Pourquoi agir maintenant, si tard ?
Je ne suis maire que depuis un an et je n'étais pas au conseil précédent. Je n'étais pas au courant de l'existence de cette maison. La DDT (direction départementale des territoires) m'a appelé en avril-mai 2014 pour me dire : il y a une maison dans les bois, il faut une demande un permis de construire. On a eu du mal à retrouver le propriétaire du terrain... Quand je l'ai vu, je lui ai dit de demander un permis. J'ai vu que ça l'embêtait et lui ai demandé pourquoi. Il savait que ce n'est pas constructible. Il est allé à la DDT à Ornans, est revenu me dire qu'il allait faire la demande, je l'ai aidé à la remplir... J'ai regardé son permis... Il y a le POS où c'est non constructible, Natura 2000, le site protégé de la vallée de la Loue : il a tout contre lui, je lui ai dit que ça allait être dur... L'architecte des bâtiments de France a émis un avis défavorable, j'ai suivi... Il y aurait une jurisprudence, la DDT le saurait, mais elle a mis un avis défavorable...
Ce refus, c'est votre décision ?
Si tous les services de l'Etat disent non, j'entérine. Quand il y a une réglementation, on assume.
En avez-vous parlé à votre prédécesseur ?
Je n'en sais rien. Je ne savais pas qu'il y avait une maison là...
Tout le monde le savait à Cléron !
Oui, sauf moi.
Vraiment ? Les gens en parlent...
Bien sûr. Si vous accordez le permis de construire, c'est n'importe quoi. On n'a pas le droit de faire ce qu'on veut, c'est un village classé [NDLR : la maison est à 3 km par la route]. Quand il a fallu que je fasse un abri dans mon jardin, je me suis renseigné : à moins de 20m2, on ne fait pas de demande de permis...
Et si la maison avait fait 19 m2 ?
Je ne sais pas. De toute façon, il faut faire une demande à la DDT.
N'est-ce pas un mode de vie qui est montré du doigt ?
Un mode de vie ? Dans le POS, il faut l'eau, l'électricité...
Xavier Marmier n'en veut pas et l'a mis sur sa demande de permis de construire...
C'est vrai, mais ce n'est pas ça qui fait le refus. Je regrette qu'il ne se soit pas renseigné avant.
Que va-t-il se passer ?
Je vais lui donner un délai, un délai ça peut se bouger... Il peut aussi faire un recours devant le préfet.
Avez-vous entendu parler d'une prescription ?
C'est 30 ans, m'a dit un notaire. Il n'y a pas prescription.
Savez-vous que Xavier Marmier a des soutiens ?
Je ne sais pas, il ne m'a pas invité, j'ai entendu dire qu'il y avait un méchoui...
Quelles sont vos relations personnelles ?
On n'a aucun problème.

Le savait-il quand il a acheté le terrain ? « C'est sans doute marqué sur l'acte de vente, mais devant le notaire ça ne m'a pas marqué... » Quoi qu'il en soit, quand Alain Galfione, le maire élu en mars 2014, lui demande de « régulariser », il joue le jeu et remplit la demande de permis de construire. « Il m'a dit qu'il me soutenait, mais le permis a été refusé. Il m'a tendu un bâton pour me battre... »

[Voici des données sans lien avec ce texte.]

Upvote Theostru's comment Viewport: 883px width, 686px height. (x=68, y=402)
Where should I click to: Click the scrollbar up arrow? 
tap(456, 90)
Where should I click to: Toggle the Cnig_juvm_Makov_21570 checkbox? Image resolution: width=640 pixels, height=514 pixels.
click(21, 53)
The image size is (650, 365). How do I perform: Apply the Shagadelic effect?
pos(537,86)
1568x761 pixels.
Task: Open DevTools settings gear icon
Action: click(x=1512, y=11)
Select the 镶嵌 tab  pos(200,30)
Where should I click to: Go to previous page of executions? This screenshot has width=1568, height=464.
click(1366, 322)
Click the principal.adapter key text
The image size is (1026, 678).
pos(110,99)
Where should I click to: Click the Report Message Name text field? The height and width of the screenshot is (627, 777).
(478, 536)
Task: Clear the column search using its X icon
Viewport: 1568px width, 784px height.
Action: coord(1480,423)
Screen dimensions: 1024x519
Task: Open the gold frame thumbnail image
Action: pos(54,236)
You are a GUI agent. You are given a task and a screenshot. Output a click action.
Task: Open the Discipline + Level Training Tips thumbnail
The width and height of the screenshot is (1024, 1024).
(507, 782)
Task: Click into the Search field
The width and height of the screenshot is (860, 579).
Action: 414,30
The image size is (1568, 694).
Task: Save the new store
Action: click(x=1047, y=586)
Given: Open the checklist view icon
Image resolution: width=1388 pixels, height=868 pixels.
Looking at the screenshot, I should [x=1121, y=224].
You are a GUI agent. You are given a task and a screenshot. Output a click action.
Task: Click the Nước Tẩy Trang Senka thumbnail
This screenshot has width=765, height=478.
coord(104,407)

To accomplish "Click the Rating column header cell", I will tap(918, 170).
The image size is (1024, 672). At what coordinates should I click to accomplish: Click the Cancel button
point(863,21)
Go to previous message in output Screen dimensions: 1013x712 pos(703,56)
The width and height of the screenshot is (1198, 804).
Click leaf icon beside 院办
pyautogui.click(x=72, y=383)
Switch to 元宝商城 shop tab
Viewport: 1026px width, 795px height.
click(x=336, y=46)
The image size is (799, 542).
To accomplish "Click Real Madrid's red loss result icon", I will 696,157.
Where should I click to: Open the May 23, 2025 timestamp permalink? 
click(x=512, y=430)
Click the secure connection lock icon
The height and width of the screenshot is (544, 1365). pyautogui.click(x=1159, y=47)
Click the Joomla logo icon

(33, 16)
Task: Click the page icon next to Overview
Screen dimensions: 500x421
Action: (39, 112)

« Au départ, c'était une utopie »

Tout cela est raconté tranquillement lors d'un entretien qui se déroule sur la terrasse de la cabane, pardon le plateau qui soutient la maison. Comme si vivre dans les bois apportait une forme de sérénité. Même sans eau courante, même sans électricité. « Je suis assez rustre, je n'ai pas besoin de grand chose, seulement d'être au sec et au chaud. En forêt, il faut s'abriter de l'humidité, et un petit espace isolé, avec trois bûches dans le poêle, c'est chaud... Au départ, c'était une utopie, et j'en avait marre de payer un loyer. A l'époque, j'habitais Salins. Depuis 2011, j'y habite à l'année. L'hiver, avec les arbres sans feuilles, c'est beaucoup plus clair. Au printemps, c'est magnifique... »

L'idée d'expérimenter la vie en forêt a commencé à germer dans son esprit quand il travaillait comme élagueur, à la Vertige, une petite entreprise bisontine dont le fondateur, Jean-Marie Vieille, lui a « tout appris du métier ». Depuis, Xavier monte et démonte le chapiteau du cirque Plume. Certaines techniques lui ont été utiles pour bâtir son havre forestier : « le carré à la base est comme une couronne de chapiteau, et les jambes de force évitent que le plateau s'effondre... »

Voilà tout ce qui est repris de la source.